<<<<

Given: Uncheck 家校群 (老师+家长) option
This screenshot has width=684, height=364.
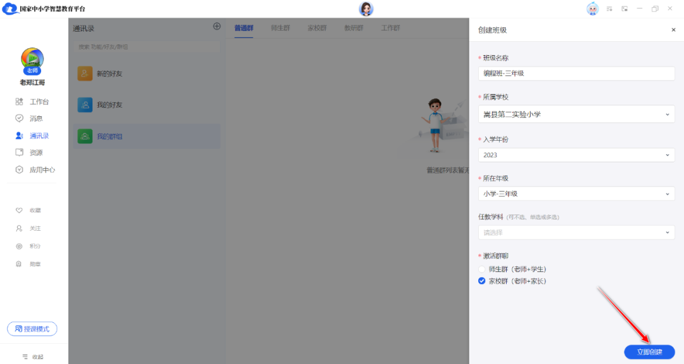Looking at the screenshot, I should click(482, 281).
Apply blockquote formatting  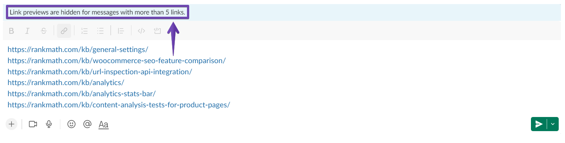(x=120, y=31)
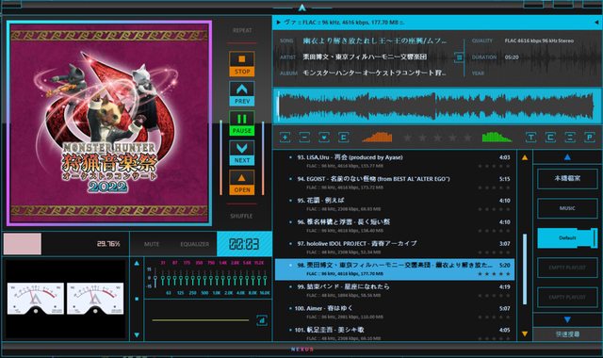The width and height of the screenshot is (603, 358).
Task: Click the playlist list blue down arrow
Action: (x=567, y=319)
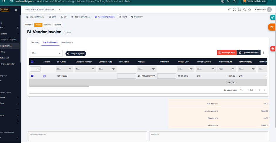Screen dimensions: 276x143
Task: Open the TDS dropdown
Action: pos(46,54)
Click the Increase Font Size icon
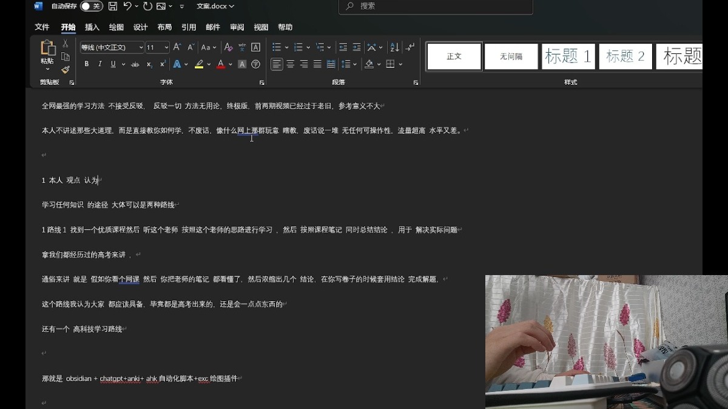 click(177, 47)
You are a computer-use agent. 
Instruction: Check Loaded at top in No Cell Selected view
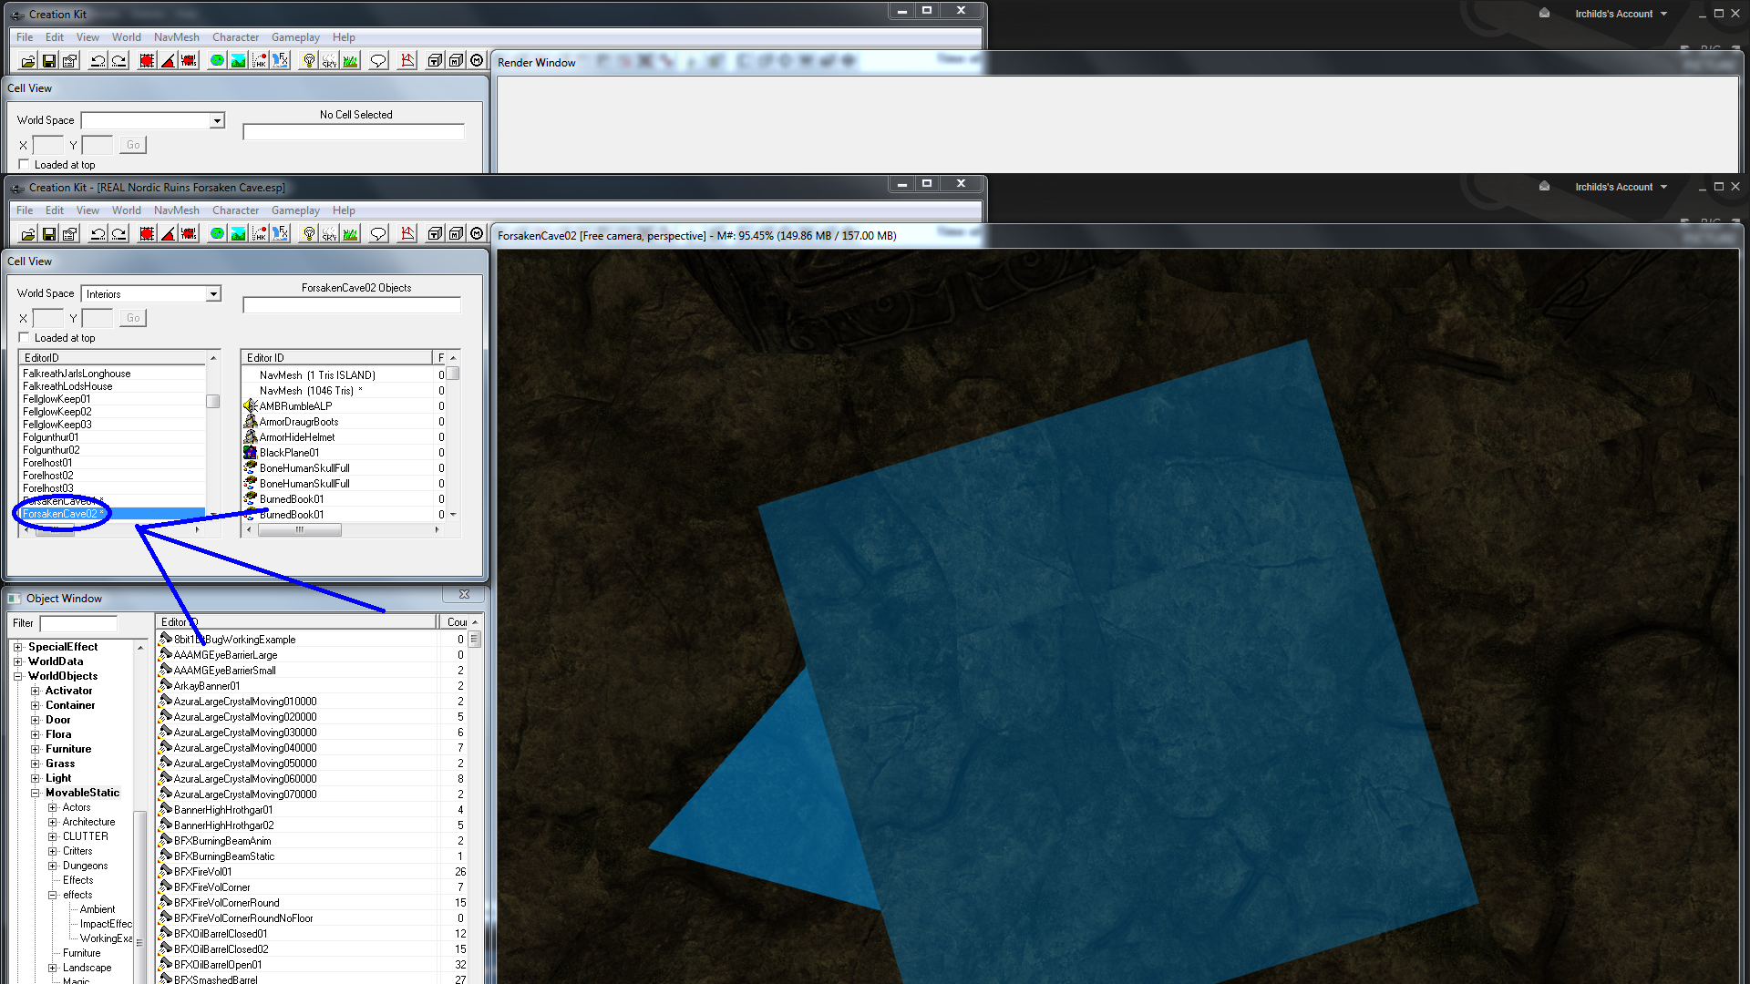pyautogui.click(x=25, y=165)
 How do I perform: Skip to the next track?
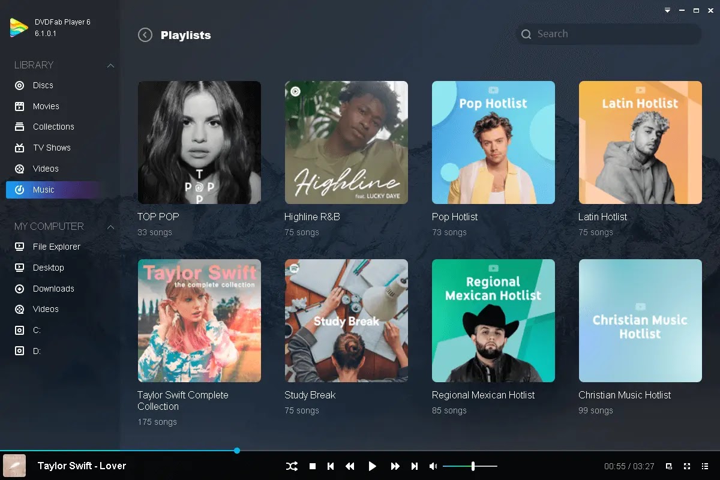click(x=415, y=466)
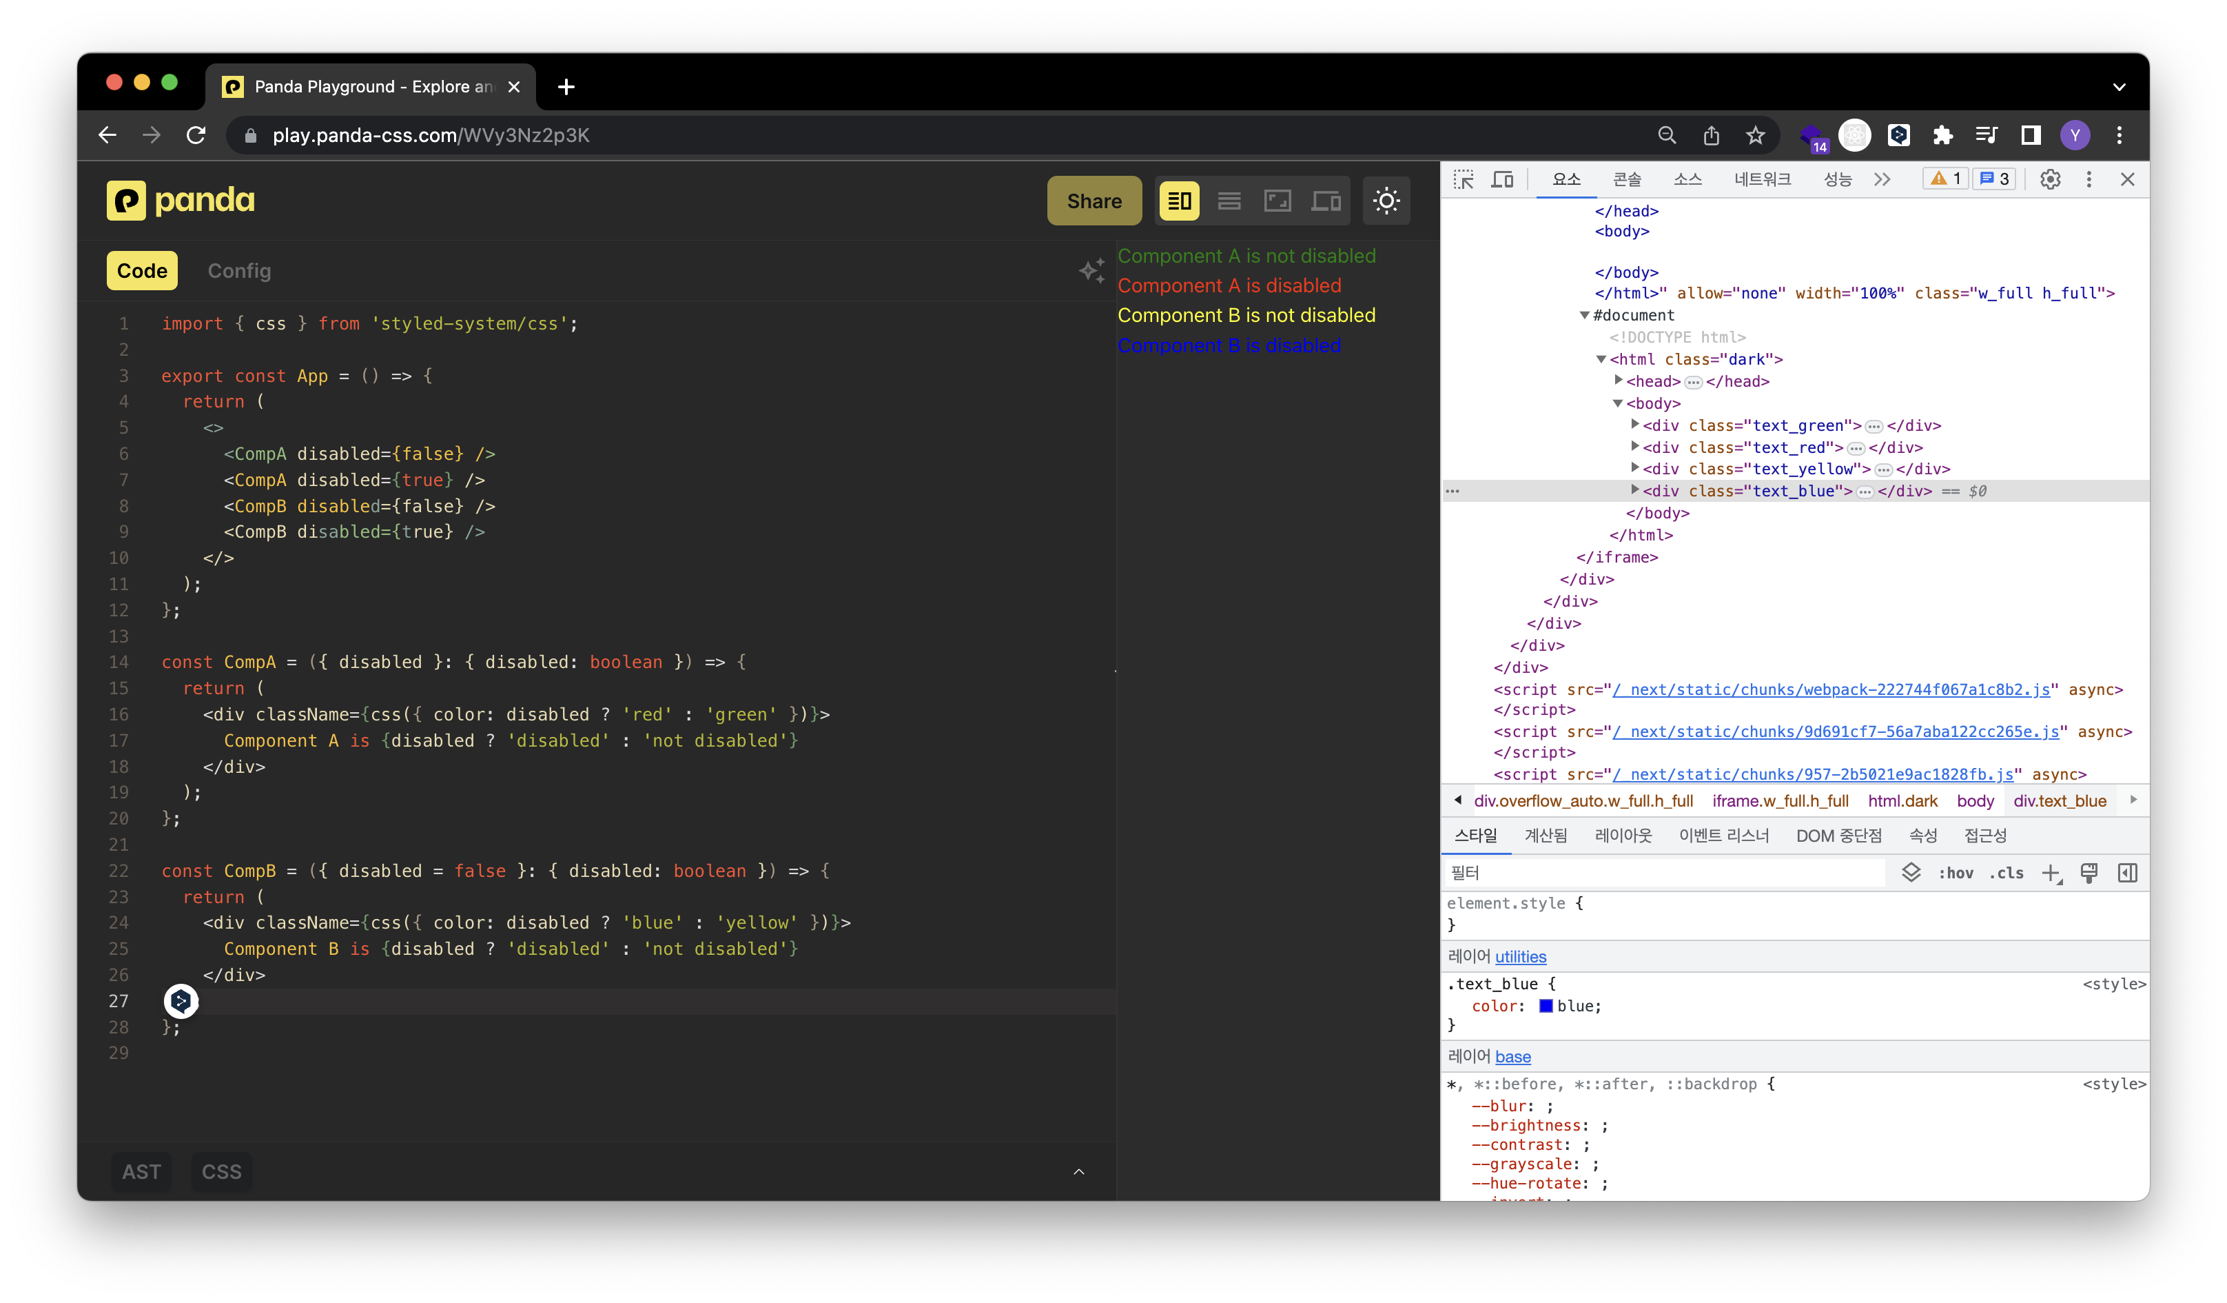Image resolution: width=2227 pixels, height=1303 pixels.
Task: Toggle the device toolbar in DevTools
Action: coord(1502,179)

>>>>

Task requirements ▸
Reproduce the entries verbatim, from the line containing "Click the Increase Font Size icon" through the final line of the entries, both included. Omit the pictures from your reply.

Written solution ▸
Click the Increase Font Size icon
 click(177, 47)
You are a computer-use agent. 
Instruction: Check Loaded at top in No Cell Selected view
pyautogui.click(x=25, y=165)
 How do I perform: Skip to the next track?
click(x=415, y=466)
Image resolution: width=2227 pixels, height=1303 pixels.
Task: Toggle the device toolbar in DevTools
Action: coord(1502,179)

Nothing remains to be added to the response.